For example, Wal-Mart handles more than 1 million transactions every hour, feeding data bases holding 2.5 petabytes - "the equivaltent of 167 times the books in America's Library of Congress." Cisco Corporation estimates that, within three years, the amount of data "flowing over the internet annually wil reach 667 exabytes..." For some perspective, one exabyte is equal to 10 billion copies of The Economist.
I find this not so much alarming as fascinating. Just think of all the data that is not being observed, gathered, and studied - all the complex interactions occuring in all the plants in the world, the movements of molecules of air, the blood coursing through the bodies of all living things, the cells dividing in all the microorganisms of the vast oceans. Mankind will never be able to observe and record all the information transactions taking place on planet earth, even within the next second - much less throughout the entire cosmos. But all the activities of simple existent translate into data, information, and, in the end, thoughts.
No wonder the psalmist marveled, "How precious to me are your thoughts, O God!
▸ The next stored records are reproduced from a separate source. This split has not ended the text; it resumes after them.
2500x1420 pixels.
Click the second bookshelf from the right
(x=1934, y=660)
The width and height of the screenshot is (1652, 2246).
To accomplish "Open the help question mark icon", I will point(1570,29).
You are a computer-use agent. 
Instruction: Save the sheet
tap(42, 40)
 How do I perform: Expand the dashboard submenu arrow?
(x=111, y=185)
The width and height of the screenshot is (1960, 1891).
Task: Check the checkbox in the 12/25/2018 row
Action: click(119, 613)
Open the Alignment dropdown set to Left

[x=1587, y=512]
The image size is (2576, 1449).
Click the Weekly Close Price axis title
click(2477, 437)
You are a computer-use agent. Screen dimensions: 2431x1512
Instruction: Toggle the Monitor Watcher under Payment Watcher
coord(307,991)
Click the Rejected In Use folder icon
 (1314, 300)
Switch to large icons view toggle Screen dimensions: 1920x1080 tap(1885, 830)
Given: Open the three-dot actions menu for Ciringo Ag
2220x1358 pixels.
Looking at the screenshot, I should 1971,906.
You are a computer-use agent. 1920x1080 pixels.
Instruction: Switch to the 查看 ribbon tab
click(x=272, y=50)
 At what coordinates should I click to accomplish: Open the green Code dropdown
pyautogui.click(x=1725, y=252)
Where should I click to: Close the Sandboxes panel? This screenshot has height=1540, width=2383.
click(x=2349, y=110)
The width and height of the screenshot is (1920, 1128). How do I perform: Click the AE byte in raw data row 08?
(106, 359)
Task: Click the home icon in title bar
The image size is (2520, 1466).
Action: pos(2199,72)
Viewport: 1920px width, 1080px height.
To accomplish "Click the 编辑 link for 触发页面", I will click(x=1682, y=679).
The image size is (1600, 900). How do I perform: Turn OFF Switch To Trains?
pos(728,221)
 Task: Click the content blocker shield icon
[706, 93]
How vast is the sum of them! (Ps. 139.17) For, back of all this information, all the data of every aspect of the entire cosmos, is the mind of God, and of His Word. Physicist-theologian John Polkinghorne, in an attempt to describe the interface between the unseen world of God and His Word and the visible world we inhabit, to give some definition or explanation of this exchange, described the means whereby the world continues to exist as an ineffable, incessant, information transfer from the mind of God to the world of His creation.
How vast indeed is the mind of God! Of what yet unknown powers is our God capable! And how we, who have the mind of Christ (1 Cor. 2.16), are to be rebuked to shame for the paltry use we make of this great gift of our Savior.
Great reserves of insight, ideas, plans, and communications, borne in the minds of ordinary believers, are squandered day by day by people who refuse to read, prefer television or video games to conversation, and do not dare to ask or think anything more than what gives them personal comfort each day - in spite of the fact of vast power for more dwelling within us (Eph. 3.20). The world is hungry for information, yet the Christian community barely taps the greatest information gift that God could ever bestow - His own mind.
This is a matter of Christian stewardship, for which, one day, we all will be required to give an account.